Acko Cuts 5% Workforce In Pre-IPO Restructuring

Posted On | From Shrishti Bisht

Acko

Insurance unicorn Acko has undertaken a round of workforce restructuring, with around 60 employees, or nearly 5% of its total workforce, set to transition out amid its AI push ahead of its potential public listing in FY27.

An Acko spokesperson confirmed the development, which was first reported by Mint.

Sources aware of the matter further said the company considers this a “structural realignment” exercise, stressing that it is not a cost-cutting measure, but a result of greater dependency on AI and automated processes. 

“This is not a cost-cutting exercise. It is a structural realignment where the organisation is resetting the way it operates internally in a new environment centred around AI,” a source said.
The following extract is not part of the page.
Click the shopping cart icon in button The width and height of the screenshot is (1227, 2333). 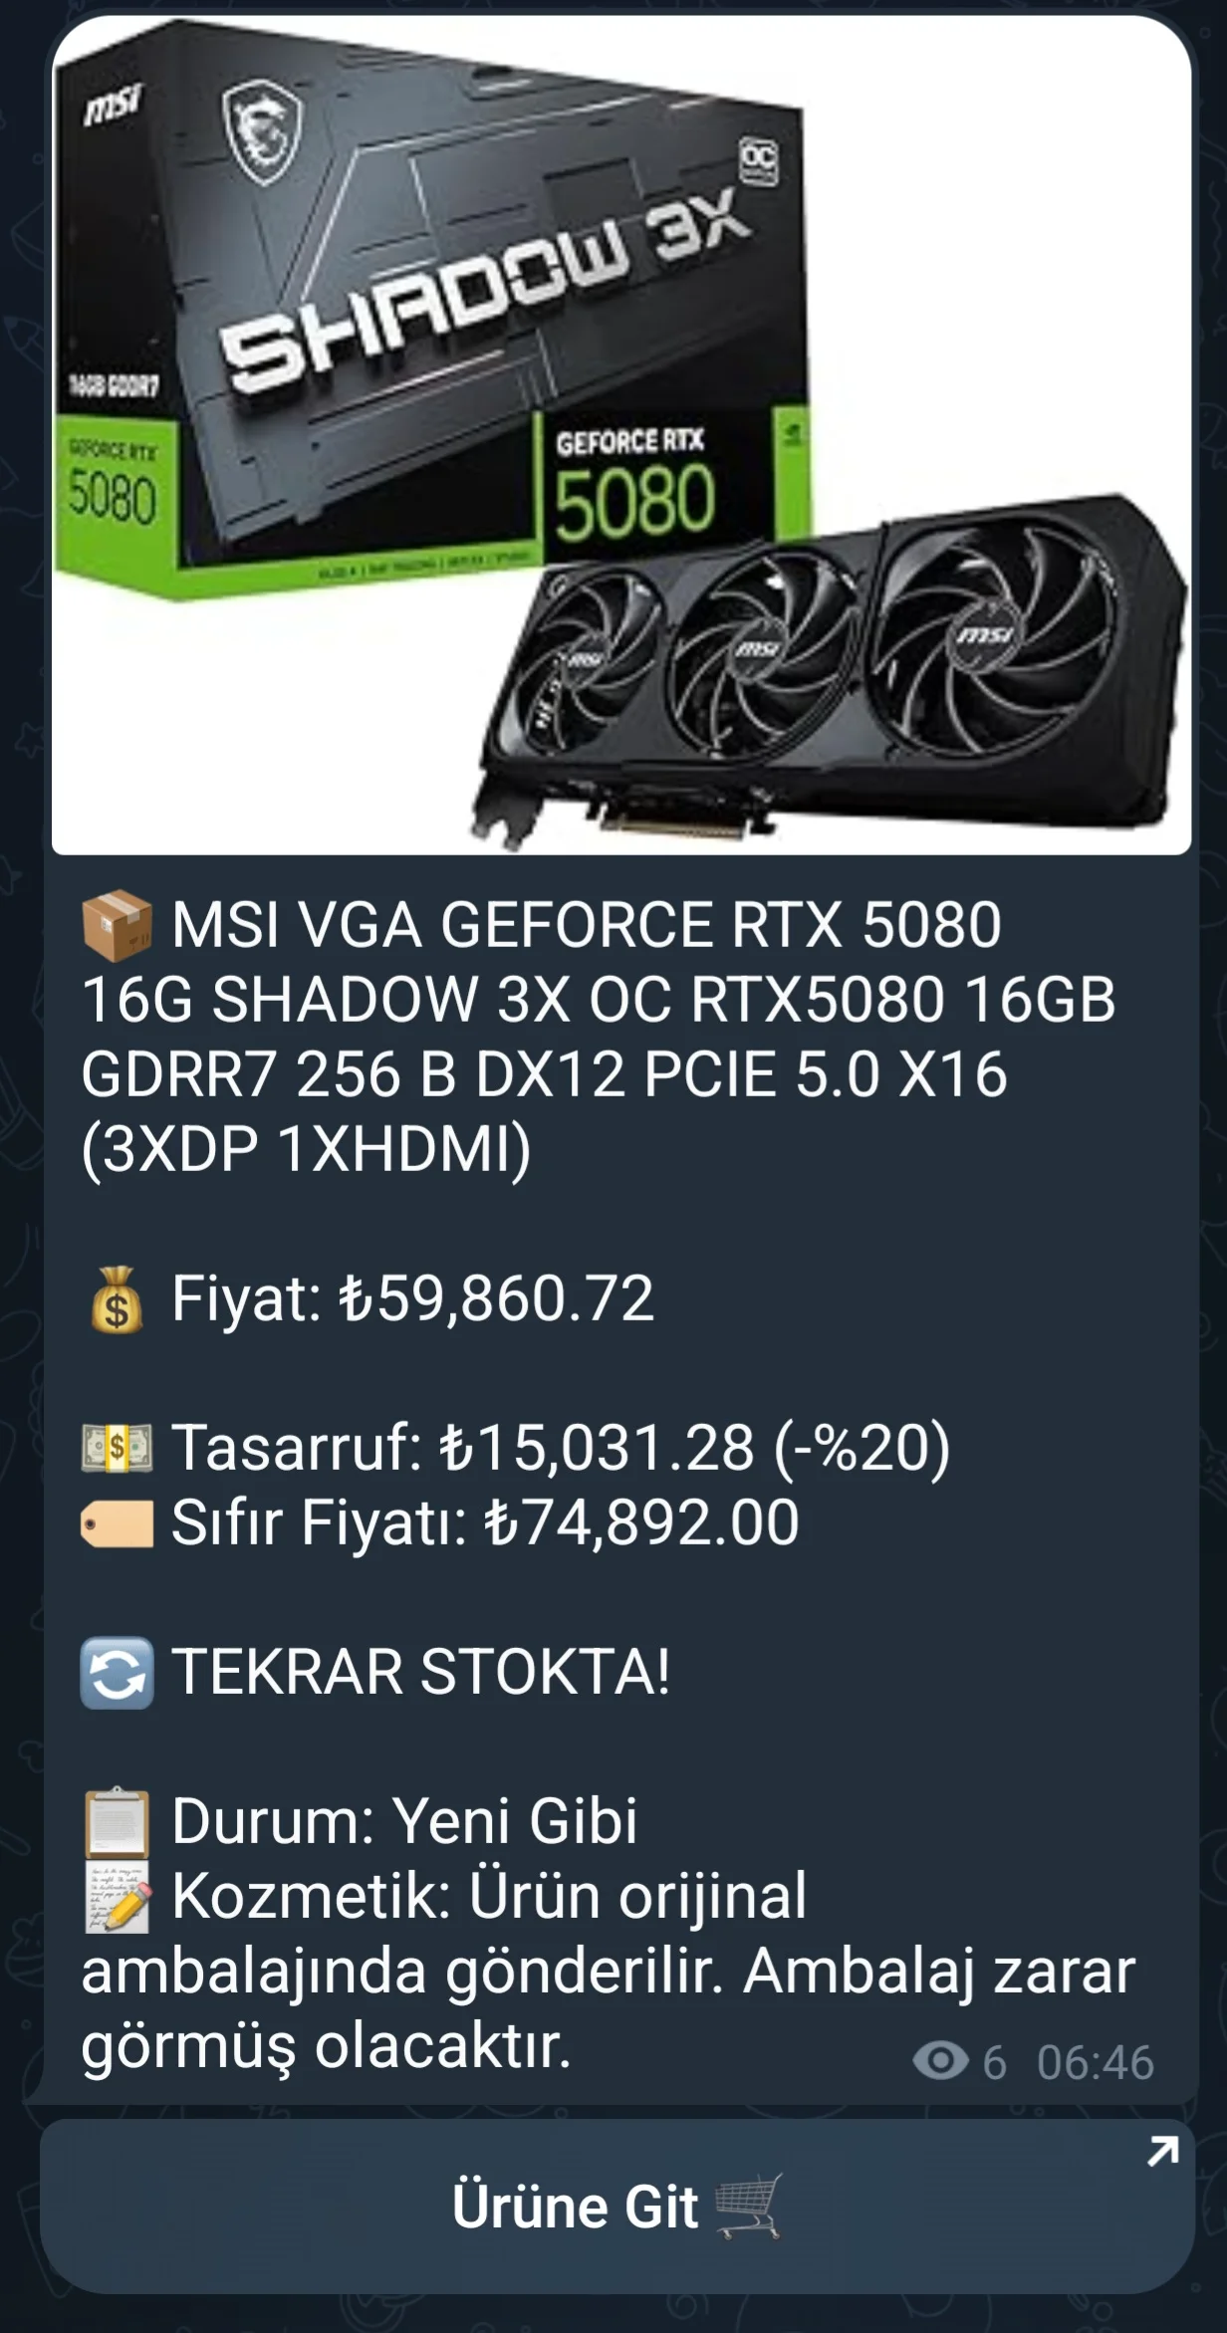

Sources added that the affected employees are spread across Acko’s nearly 1,200-member workforce, with no team or function being impacted more than others.

As part of the transition, employees have been given about two-and-a-half months of notice, along with the option of notice pay if preferred. 

Acko is said to be providing 15 days of salary to the affected employees for every year of their  service in the company, as well health insurance coverage for eight months, career transition support, and in some cases, the option to keep their work device to continue their transition. 

According to sources, the restructuring is linked to Acko’s efforts to realign workflows as AI adoption increases across the organisation.

Meanwhile, the insurance company is preparing for a potential IPO in the ongoing fiscal year (FY27). As per reports, Acko is eyeing a public issue of $300 Mn to $400 Mn and is in early discussions with bankers for the same. The proposed issue is expected to include a mix of fresh capital and secondary share sales by existing investors.

On the financial front, Acko reported a net loss of ₹424.4 Cr in FY25, down 57% from ₹669.9 Cr a year earlier.  Operating revenue rose 35% to ₹2,836.8Cr from ₹2,106 Cr during the fiscal. Employee expenses were reduced to ₹334 Cr from ₹354 Cr a year ago, while marketing expenditure declined to ₹496 Cr from ₹562 Cr during the same period. The startup is yet to disclose its performance for FY26.

The development comes amid a broader wave of workforce reductions driven by the rapid rise and adoption of AI across industries, which has largely seen tech giants like Amazon, Microsoft, Oracle and TCS cut down their workforce significantly. 

In the Indian startup ecosystem, we witnessed major restructuring and layoffs at Livspace this year.

In February, home interiors company laid off 1,000 employees, or about 12% of its workforce, as part of its AI push. It said the layoffs were driven by the integration of advanced AI agents and automation across key functions such as sales, operations, design, and marketing.

While AI is expected to improve efficiency and boost productivity, concerns around job losses continue to grow globally. The Economic Survey 2025-26 noted that although AI can drive significant productivity gains and economic growth, it also creates a serious risk of labour displacement, especially in India’s service-heavy IT and BPO sectors.